> _Excerpt to read_
# Liver Disease Advice



## LittleWing00

I wrote in a few months back about high bile acid levels from some bloodwork. I changed my chis diet from Royal Canin to Nature's Variety Instinct Dry Dog Food about a month ago an had this test redone. Well, the values are much higher and I am more concerned.

First Test 10/31/08:
pre meal 23.0
post meal 36.4

Second Test 1/3/08:
pre meal 85.4
post meal 75.9

He fasted 12 hours before each test and does not have any symtoms of liver or gull bladder problems. I am at a loss for what to do. I am not financially capable of doing many more tests but I love my chi dearly. This is the first dog I have ever owned myself and I am so concerned. I want what is best for him but am afraid I won't be able to afford it. Any suggestions would be greatly appreciated. I think my next step may be to have an ultrasound done. Does anyone know how much this might be in Florida? Thanks for any and all advice.

> _Complete the following_
a. Using the forum post on liver disease advice, decide whether each statement agrees with it: (i) The dog was switched from Royal Canin to Nature's Variety Instinct Dry Dog Food. (ii) The dog fasted 24 hours before each test. (iii) The writer is thinking of an ultrasound as the next step. Answer yes or no for each and quote the words of the post that settle it.
b. Answer these questions from the forum post on liver disease advice:
(i) What was the post meal value in the first test?
(ii) How long before the second test was the dog's food changed?
(iii) In which state does the writer ask about the cost of an ultrasound?

> _Provided material_
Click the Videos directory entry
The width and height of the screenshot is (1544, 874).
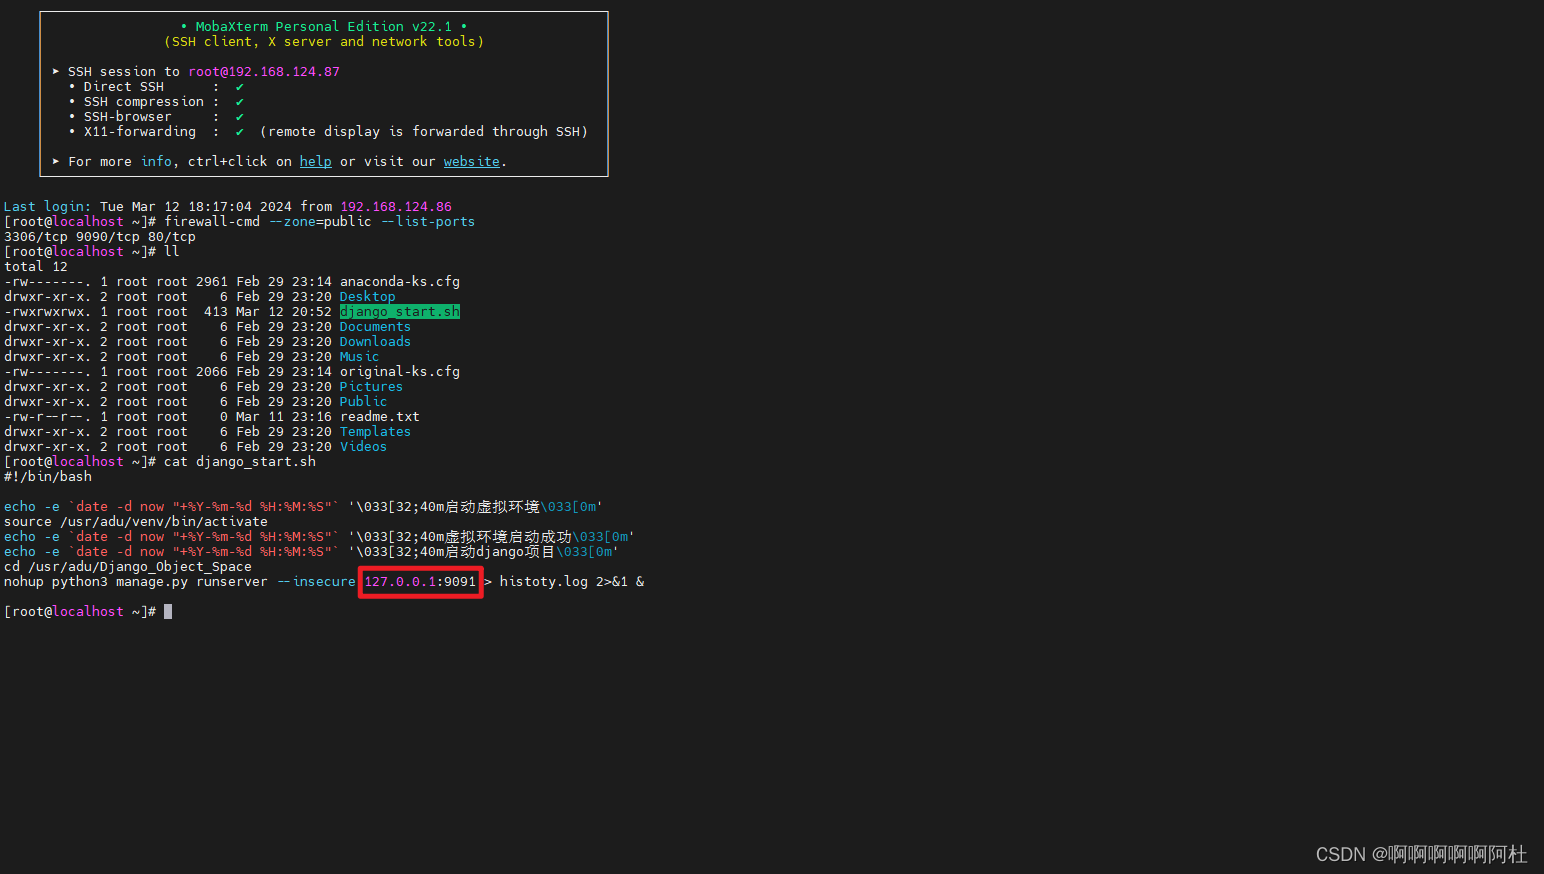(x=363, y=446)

...

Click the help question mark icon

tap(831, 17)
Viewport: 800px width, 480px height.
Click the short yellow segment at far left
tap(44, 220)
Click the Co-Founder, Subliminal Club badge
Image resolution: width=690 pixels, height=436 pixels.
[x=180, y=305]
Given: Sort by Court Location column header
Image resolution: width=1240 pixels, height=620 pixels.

> _Answers by task_
a.
(i) Yes: "I changed my chis diet from Royal Canin to Nature's Variety Instinct Dry Dog Food"
(ii) No: "He fasted 12 hours before each test"
(iii) Yes: "I think my next step may be to have an ultrasound done."

b.
(i) 36.4
(ii) About a month
(iii) Florida